In particular, proposals aiming to hold the major oil companies accountable for Scope 3 emissions from third-party users of their fuels failed, receiving 11% percent of the vote at Exxon and 10% at Chevron, The Wall Street Journal reported Thursday. Scope 3 emissions include when drivers burn gasoline in their cars.
Just a year ago, similar Scope 3 emissions proposals won about 25% of the vote, the Journal said. This week’s setback for environmentalists could indicate investors are in less of a hurry to abandon fossil fuels this year than last, perhaps because the challenges of quickly building an electric-vehicle charging network have become more apparent.
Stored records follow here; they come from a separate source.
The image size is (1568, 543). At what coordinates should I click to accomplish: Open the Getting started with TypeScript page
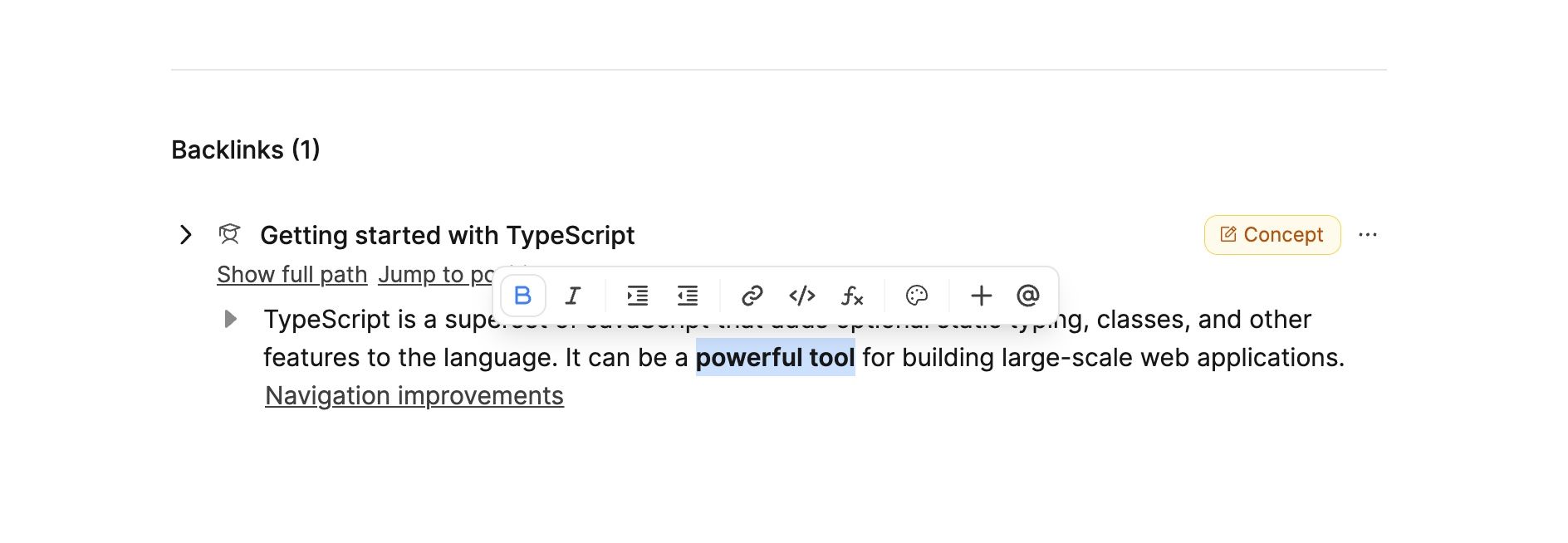coord(447,235)
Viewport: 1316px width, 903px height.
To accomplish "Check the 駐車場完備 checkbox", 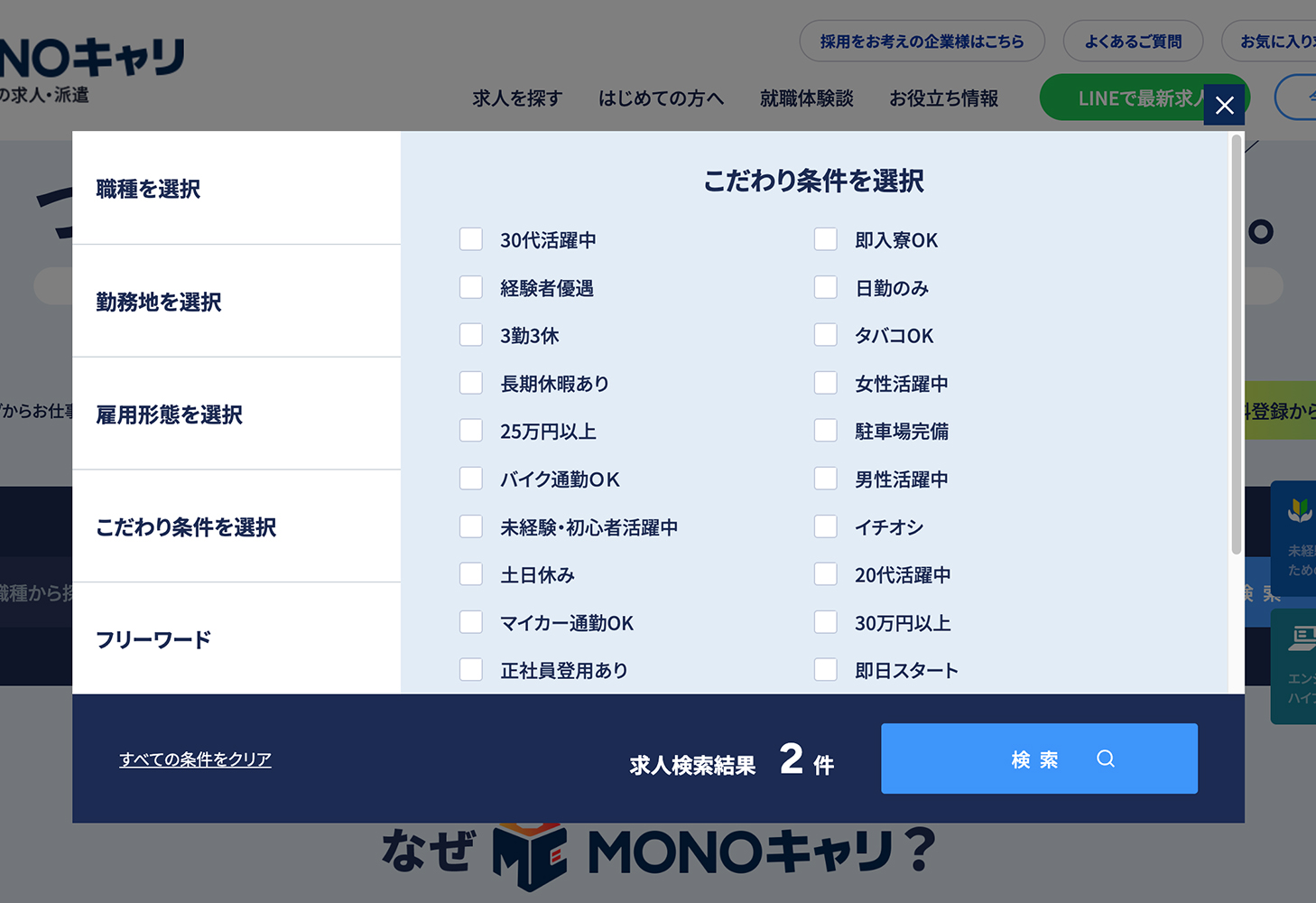I will (826, 431).
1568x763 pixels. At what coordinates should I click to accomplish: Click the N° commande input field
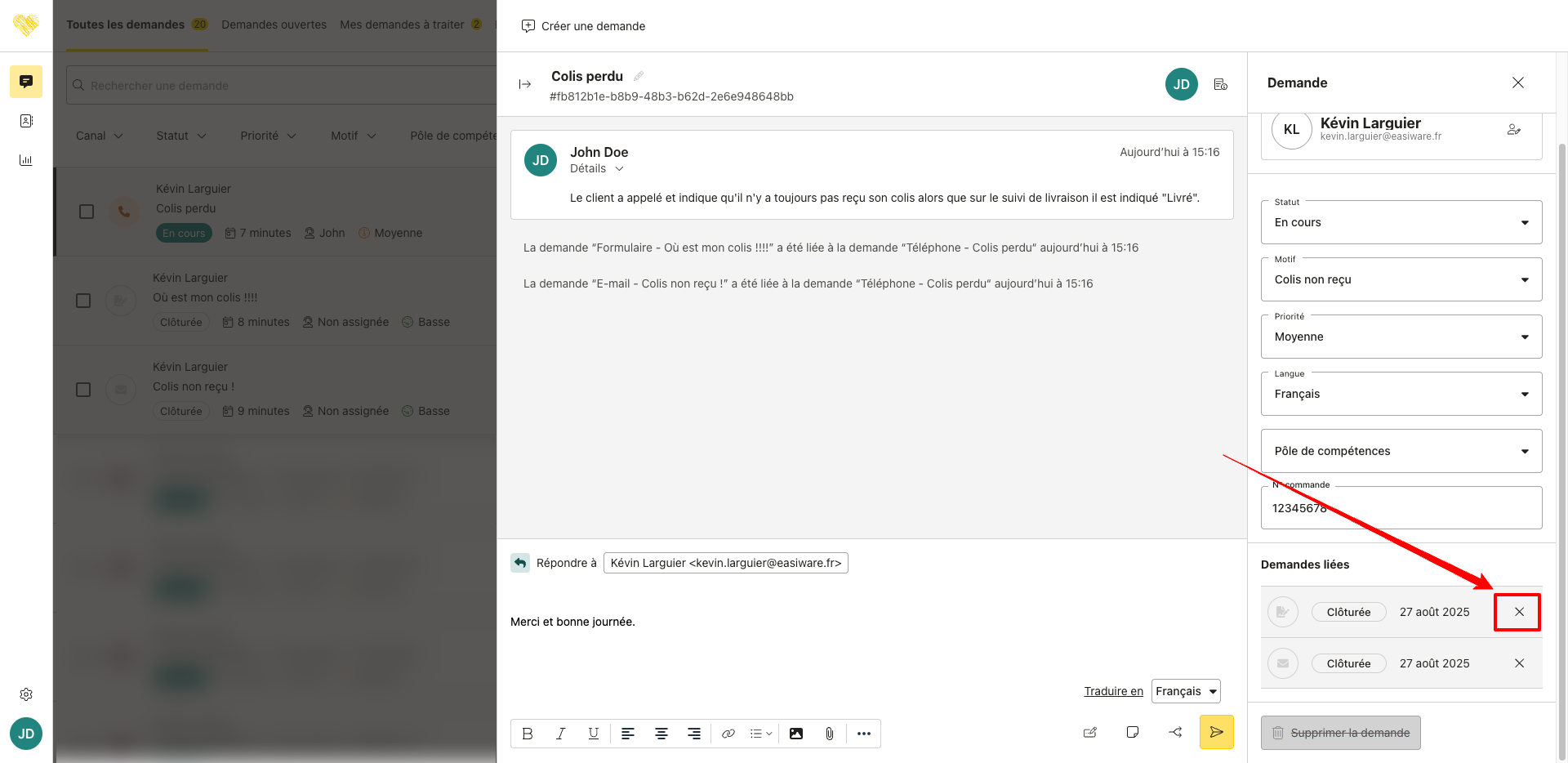1401,508
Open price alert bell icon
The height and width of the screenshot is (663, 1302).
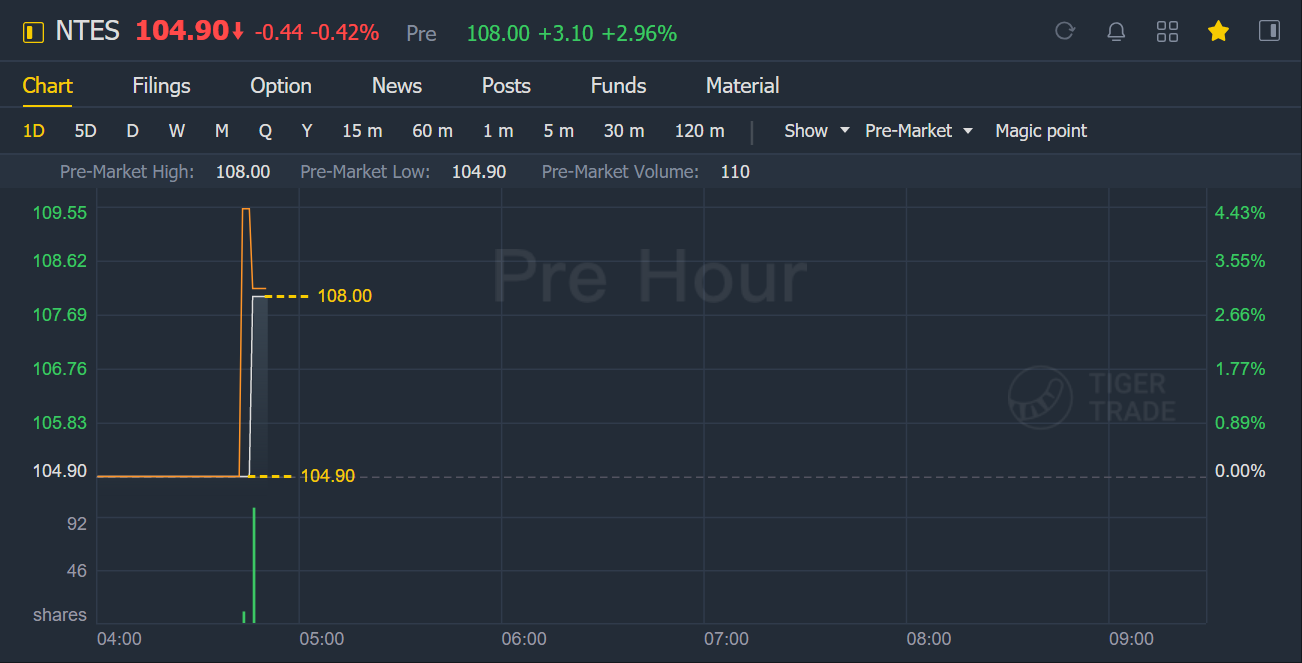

Shareholder activist group Follow This and others want the companies to do more to cut emissions and comply with the Paris Agreement on climate change. About 196 parties adopted the Paris Agreement on Dec. 12, 2015 at the United Nations Climate Change Conference to limit the average global temperature increase to “well below 2 degrees Celsius above preindustrial levels” and strive to limit the increase to 1.5 degrees above pre-industrial levels, according to the United Nations’ website.
Other activist proposals Exxon and Chevron shareholders considered, such as more information from the companies on oil spill risks and their efforts to meet environmental benchmarks, received less than 25% of the vote, The Wall Street Journal said.
Similar efforts failed at Shell’s annual shareholder meeting May 23, when climate activists disrupted the meeting by attempting to storm the stage, but they were in the minority as 80% of shareholders voted in favor of the company’s climate strategy resolution, according to Reuters.
Oil Companies' Goals
While the activists didn’t gain ground this round, the major oil companies are unlikely to unravel their commitments to reducing greenhouse-gas emissions. Exxon has set a goal of achieving zero emissions by 2050. Its 2030 goals include the following reductions from 2016 levels: 20% to 30% less corporatewide greenhouse gas intensity, 40% to 50% less upstream greenhouse gas intensity, 70% to 80% less in corporatewide methane intensity and 60% to 70% less in corporatewide flaring intensity.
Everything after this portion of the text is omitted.